Learning on worn out machines is sort of like practicing with a Benchrest Rifle that is locked into a .300 agg capability. It might go bang, but that is about it.
I disagree. There are literally thousands of tech school and high school shops that still use worn out and crashed South Bend Heavy 10's. There is not a lot to really wear out on them except the feed nuts, ways and spindle bearings.
SBL spindle bearings are sleeve bearings and are adjustable for free-play. A worn sleeve bearing will not "run out", it will just create some slop that may result in chatter in certain conditions of turning and boring with certain tooling but it will not create out-of-round diameters.
Worn ball or roller bearings can create out-of-round diameters if the balls, rollers, or races become chipped.

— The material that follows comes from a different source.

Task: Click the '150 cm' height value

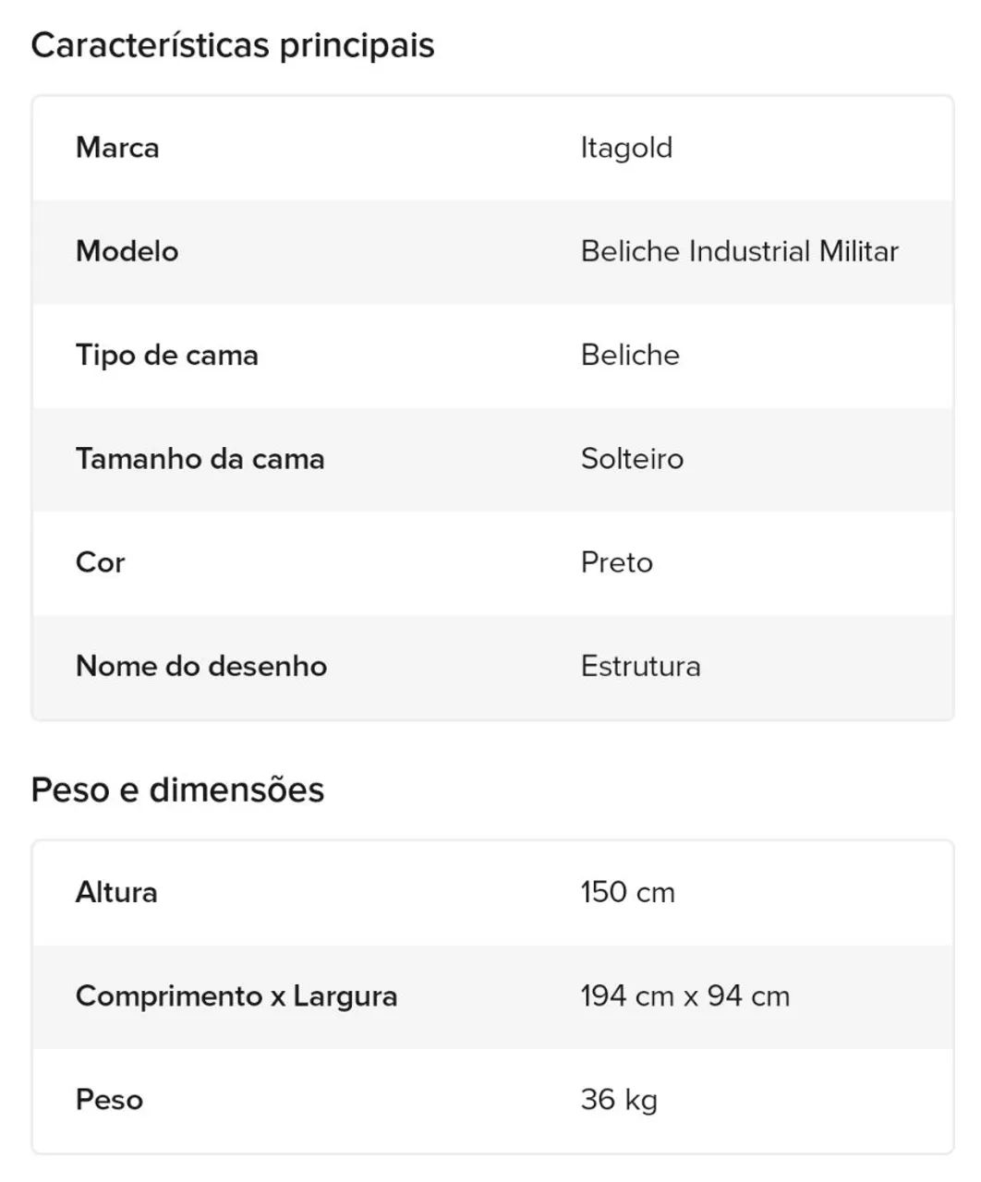Action: [x=627, y=892]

The bedway wear is only a factor if you are turning long diameters.
A worn tailstock, like Butch states, is not a factor in chamber reaming unless you try to use some of the so called "floating" reamer holders.
SBL Heavy 10's were made literally by the hundreds of thousands so used parts are available in many places. South Bend Lathe Co still offers new parts, even for the older models. I have a 1944 H-10 made for the US Navy and I got a cross feed nut for it from South Bend in 2 days.
It has been said many times, a good machinist can take a worn lathe and make good parts, but a bad machinist can not take a new lathe and make good parts.
How does one get to be a good machinist? Practice!! Practice on a good lathe like a SBL H-20 or Monarch EE or the like.
Much of this junk coming in now from Communist China is just that-junk. It will look good and has new paint, but run it for a while and it is junk. The type castings and bearings used on much of these imports are fine for the short term but go out and look in the machining industry and see how many of these imports they have.
In my 40+ year career as, among other things, as Manufacturing Engineer for a large chemical company (18,000+ employees) and as an educator and a technical adviser to three technical community colleges, and as a designer of US Department of Labor Bureau of Apprentice Training machinist certification programs I have visited many many school and industry shops. They have all used South Bend Lathes for some of the training.
I can give you a long list of benchrest gunsmiths that use SBL H-10's also.